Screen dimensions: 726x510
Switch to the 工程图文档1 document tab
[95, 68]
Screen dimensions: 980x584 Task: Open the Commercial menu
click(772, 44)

> [Task requirements] The response must restate every entry word for word.

> [Reply to the exercise]
Screen dimensions: 726x510
Switch to the 工程图文档1 document tab
[95, 68]
Screen dimensions: 980x584 Task: Open the Commercial menu
click(772, 44)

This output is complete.